■ **AIM**: Could you write out every line of the records below word for word, leaving out the pictures?
**** AVAILABLE RECORDS ****
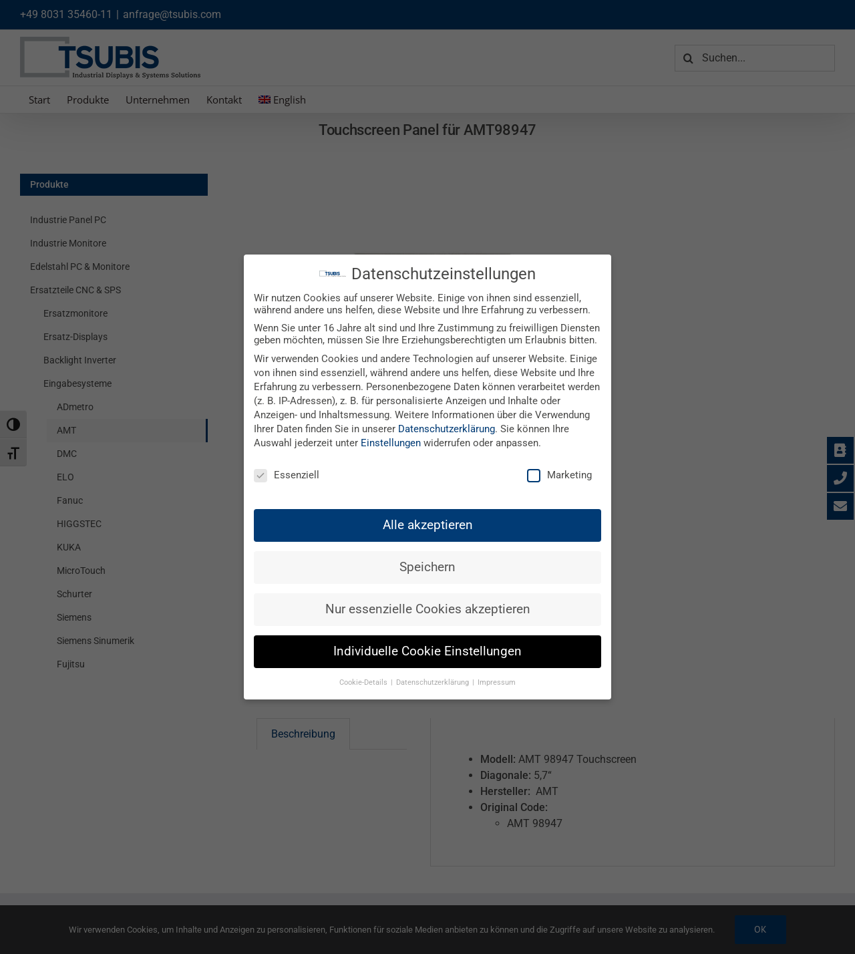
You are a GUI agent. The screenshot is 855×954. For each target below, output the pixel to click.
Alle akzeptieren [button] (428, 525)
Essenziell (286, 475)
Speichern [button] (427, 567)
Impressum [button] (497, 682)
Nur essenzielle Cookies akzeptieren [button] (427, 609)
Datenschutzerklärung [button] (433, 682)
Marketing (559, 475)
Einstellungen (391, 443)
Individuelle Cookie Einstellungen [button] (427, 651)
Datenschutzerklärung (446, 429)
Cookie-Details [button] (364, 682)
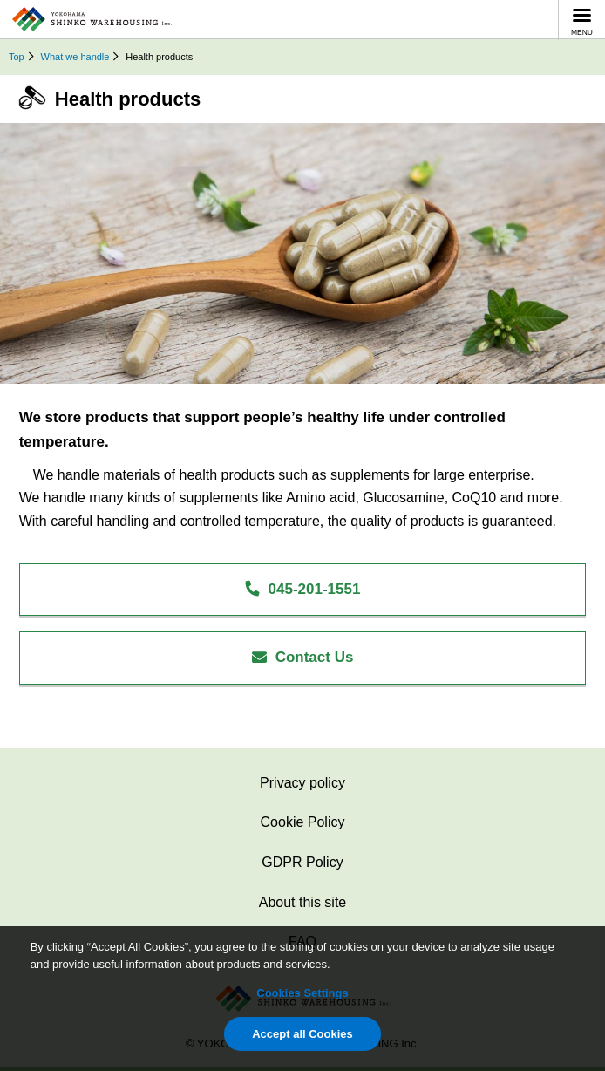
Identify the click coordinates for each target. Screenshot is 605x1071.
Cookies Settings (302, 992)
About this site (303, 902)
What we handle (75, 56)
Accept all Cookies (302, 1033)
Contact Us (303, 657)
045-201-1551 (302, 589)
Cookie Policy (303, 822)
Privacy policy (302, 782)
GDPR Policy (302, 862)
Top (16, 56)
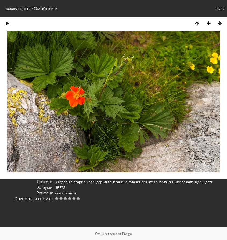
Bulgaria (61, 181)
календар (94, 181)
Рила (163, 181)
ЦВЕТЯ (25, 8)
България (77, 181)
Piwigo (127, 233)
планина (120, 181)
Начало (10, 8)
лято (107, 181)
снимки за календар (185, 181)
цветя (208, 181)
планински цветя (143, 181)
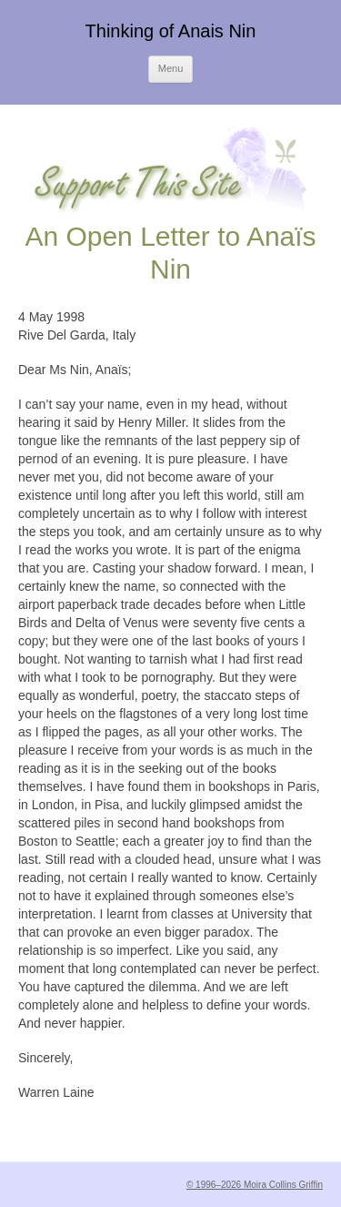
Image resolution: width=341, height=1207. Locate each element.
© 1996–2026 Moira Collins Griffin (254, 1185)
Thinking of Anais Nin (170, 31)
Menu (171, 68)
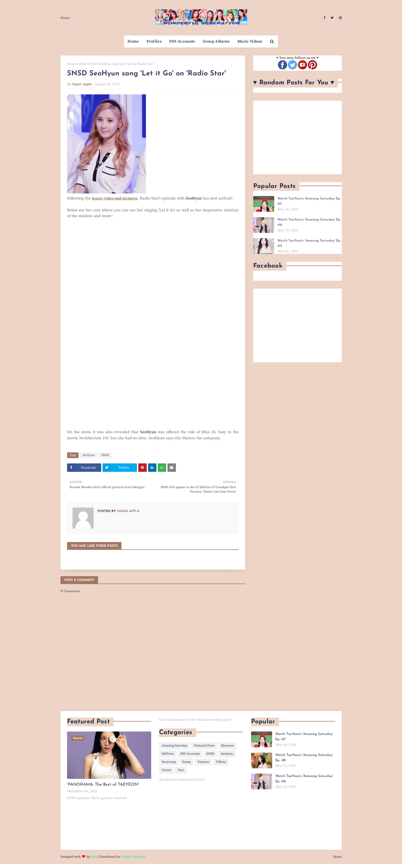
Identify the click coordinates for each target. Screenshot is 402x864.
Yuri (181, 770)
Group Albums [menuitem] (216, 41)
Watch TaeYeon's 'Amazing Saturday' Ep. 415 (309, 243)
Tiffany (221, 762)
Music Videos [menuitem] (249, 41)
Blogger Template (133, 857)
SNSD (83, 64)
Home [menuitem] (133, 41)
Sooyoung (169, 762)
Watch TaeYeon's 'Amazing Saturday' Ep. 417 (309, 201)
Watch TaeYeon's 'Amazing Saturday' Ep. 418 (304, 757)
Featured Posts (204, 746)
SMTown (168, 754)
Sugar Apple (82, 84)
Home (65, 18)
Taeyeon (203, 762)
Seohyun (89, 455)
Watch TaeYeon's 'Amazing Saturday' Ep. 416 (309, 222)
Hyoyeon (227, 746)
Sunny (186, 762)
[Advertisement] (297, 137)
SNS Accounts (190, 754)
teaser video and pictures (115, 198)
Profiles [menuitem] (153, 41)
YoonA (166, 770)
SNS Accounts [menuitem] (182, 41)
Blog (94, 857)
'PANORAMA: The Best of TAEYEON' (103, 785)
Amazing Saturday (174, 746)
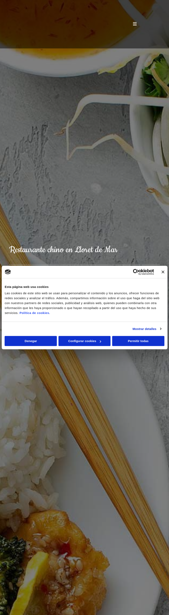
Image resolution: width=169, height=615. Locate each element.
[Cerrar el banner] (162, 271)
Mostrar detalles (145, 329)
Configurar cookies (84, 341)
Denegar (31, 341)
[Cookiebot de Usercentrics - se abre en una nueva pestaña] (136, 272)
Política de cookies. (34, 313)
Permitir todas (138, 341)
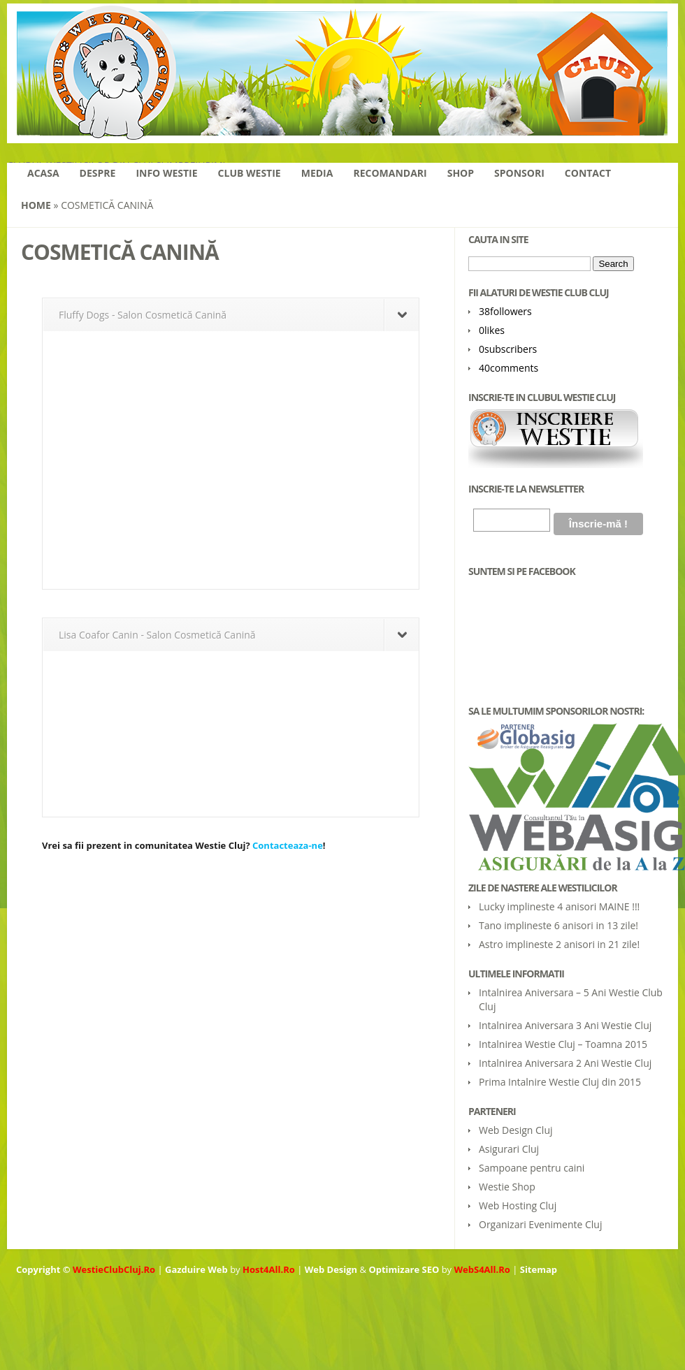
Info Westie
****
■ **ANSWER IN FULL**:
You are a GUI agent. The screenshot is 855×954. For each target below, output the pixel to click.
Alle akzeptieren [button] (428, 525)
Essenziell (286, 475)
Speichern [button] (427, 567)
Impressum [button] (497, 682)
Nur essenzielle Cookies akzeptieren [button] (427, 609)
Datenschutzerklärung [button] (433, 682)
Marketing (559, 475)
Einstellungen (391, 443)
Individuelle Cookie Einstellungen [button] (427, 651)
Datenschutzerklärung (446, 429)
Cookie-Details [button] (364, 682)
Identify the click coordinates for each target. Screenshot is 605x1071.
Cookies Settings (302, 992)
About this site (303, 902)
What we handle (75, 56)
Accept all Cookies (302, 1033)
Contact Us (303, 657)
045-201-1551 (302, 589)
Cookie Policy (303, 822)
Privacy policy (302, 782)
GDPR Policy (302, 862)
Top (16, 56)
Bulgaria (61, 181)
календар (94, 181)
Рила (163, 181)
ЦВЕТЯ (25, 8)
България (77, 181)
Piwigo (127, 233)
планина (120, 181)
Начало (10, 8)
лято (107, 181)
снимки за календар (185, 181)
цветя (208, 181)
планински цветя (143, 181)
Image resolution: width=341, height=1207. Locate each element.
© 1996–2026 Moira Collins Griffin (254, 1185)
Thinking of Anais Nin (170, 31)
Menu (171, 68)
Identify the click coordinates for each target. Screenshot is 402x864.
Yuri (181, 770)
Group Albums [menuitem] (216, 41)
Watch TaeYeon's 'Amazing Saturday' Ep. 415 (309, 243)
Tiffany (221, 762)
Music Videos [menuitem] (249, 41)
Blogger Template (133, 857)
SNSD (83, 64)
Home [menuitem] (133, 41)
Sooyoung (169, 762)
Watch TaeYeon's 'Amazing Saturday' Ep. 417 (309, 201)
Watch TaeYeon's 'Amazing Saturday' Ep. 418 (304, 757)
Featured Posts (204, 746)
SMTown (168, 754)
Sugar Apple (82, 84)
Home (65, 18)
Taeyeon (203, 762)
Seohyun (89, 455)
Watch TaeYeon's 'Amazing Saturday' Ep. 416 (309, 222)
Hyoyeon (227, 746)
Sunny (186, 762)
[Advertisement] (297, 137)
SNS Accounts (190, 754)
teaser video and pictures (115, 198)
Profiles [menuitem] (153, 41)
YoonA (166, 770)
SNS Accounts [menuitem] (182, 41)
Blog (94, 857)
'PANORAMA: The Best of TAEYEON' (103, 785)
Amazing Saturday (174, 746)
Image resolution: width=169, height=615. Locate each element.
[Cerrar el banner] (162, 271)
Mostrar detalles (145, 329)
Configurar cookies (84, 341)
Denegar (31, 341)
[Cookiebot de Usercentrics - se abre en una nueva pestaña] (136, 272)
Política de cookies. (34, 313)
Permitir todas (138, 341)
Info Westie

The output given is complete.